Quoted passage ▸
Granular synthesis starts from the idea of dividing the sound in time into a sequence of simple elements called grains. The parameters of this technique are the waveform of the grain, its duration, and its temporal location. The first type of granular synthesis consists of using, as grain waveform, the waveform of real sound segments and then using the grain waveforms in synthesis in a different order or at various times. This method refers back to the synthesis of sampled sounds, except that in this case the elements are no longer complete sounds but their fragments. The second type consists of using waveforms such as Gauss functions modulated in frequency, which have the property of locating the energy in the time-frequency plane.

Formantic waveform synthesis (abbreviation FOF, from french Forme d'Onde Formantique) can be considered a granular synthesis technique. The grain waveforms are sinusoids with decreasing exponential envelope. This waveform approximates the impulse response of a second order filter. It has a formantic spectral envelope. The overall effect is obtained by the presence of various waveforms of this type. The waveforms are repeated, synchronous to the pitch of the desired sound. By varying the repetition period, the frequency of the sound varies, whereas by varying the basic waveform, the spectral envelope varies. With the use of FOF generators in parallel one can easily describe arbitrary time-varying spectra in ways that are at once simpler and more stable then the equivalent second-order filter bank [RPB93].

Many synthesis techniques are based on the transformation of real signals or signals that have been generated using one of the above mentioned methods. A first set of transformations consists of linear transformations. These transformations are based mainly on the use of digital filters. According to the frequency response of the filter we can vary the general trend of the spectrum of the input signal. Thus, the output will combine temporal variations of the input and the filter. When a particular rich signal is used and the transform function of the filter has a very specific shape, this method of generating sound is usually called subtractive synthesis or source/filter synthesis. The common procedure is linear prediction, which employs an impulse source or noise and a recursive filter [Mak75]. A closely related technique is cross synthesis in which the spectral evolution of one sound is imposed upon a second sound. In the field of linear transformations we also find delay lines and comb filters. With the combination of delay lines and digital filters a reverberating effect can be obtained.

The technique of wave shaping is probably the most applied non-linear transformation. A linear filter can change the amplitude and phase of a sinusoid, but not its waveform, whereas the aim of wave shaping is to change the waveform. Wave shaping distorts the signal introducing new harmonics, but keeps the period of the signal unchanged. Wave shaping exploits this property to generate signals, rich in harmonics, from a simple sinusoid. If the function F(x) describes the distortion, the input is converted into .

Frequency modulation (FM) has become one of the most widely used synthesis techniques. The technique consists of modulating the instantaneous frequency of a sinusoidal carrier according to the behavior of another signal (modulator), which is usually sinusoidal. Several variants exist using complex modulators or modulators in cascade.

Information shown ▸
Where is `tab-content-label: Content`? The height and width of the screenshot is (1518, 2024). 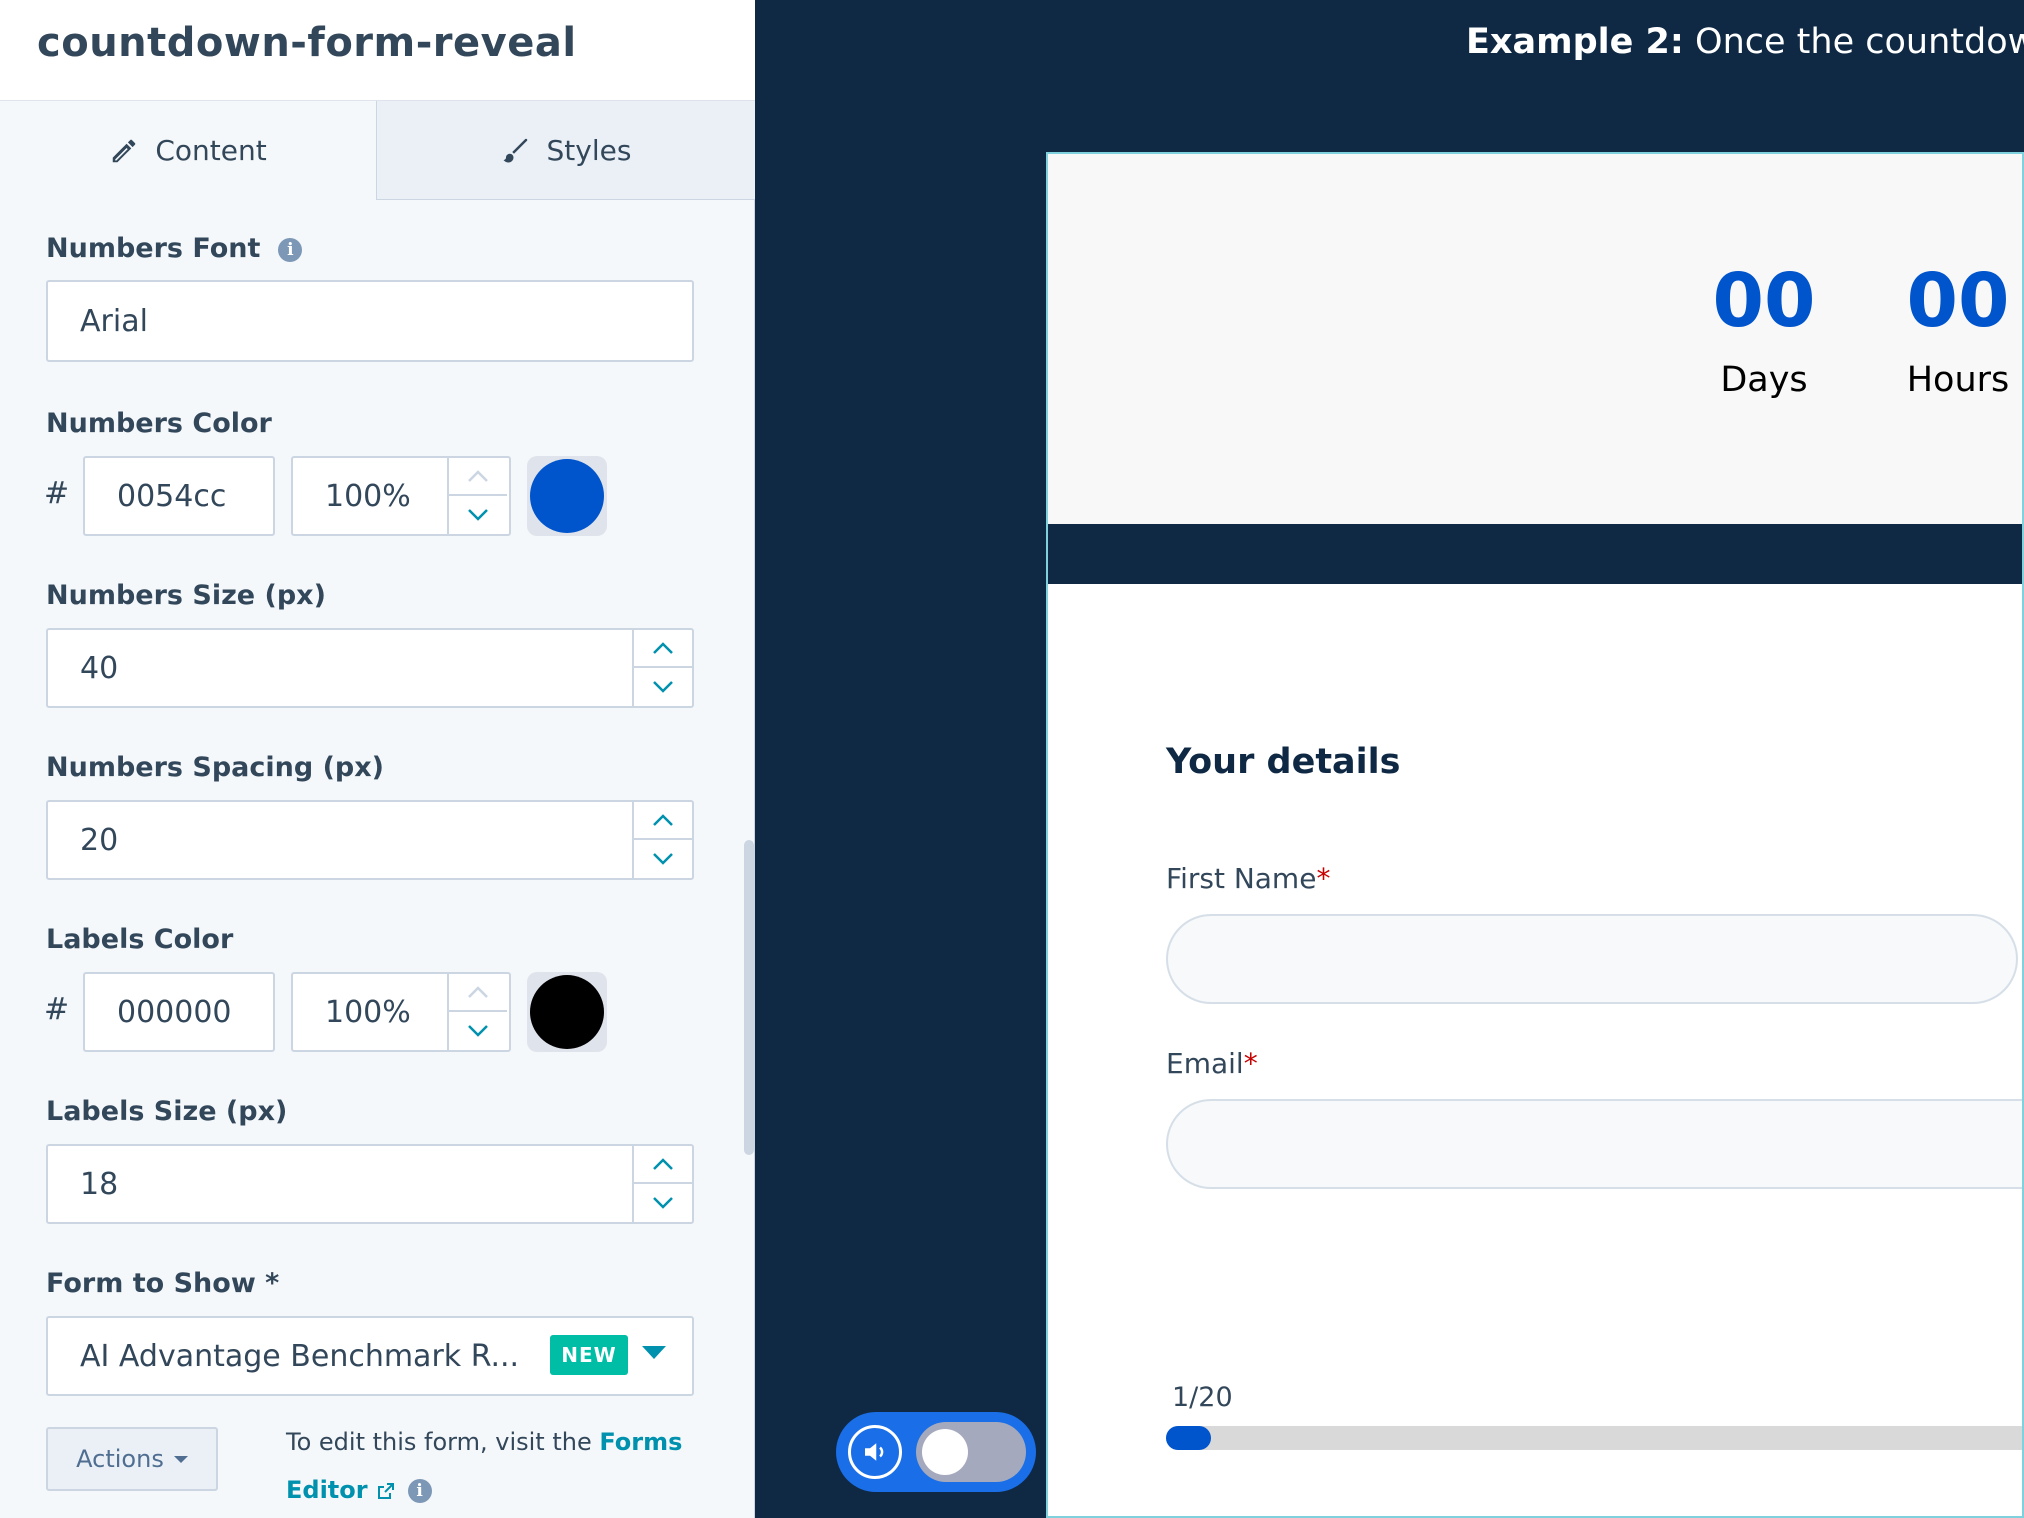 tab-content-label: Content is located at coordinates (211, 150).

What is required ▸ According to the sound synthesis text, what are the grain waveforms in formantic waveform synthesis? Answer from the sound synthesis text only, not the material.

Completed task ▸ Sinusoids with a decreasing exponential envelope.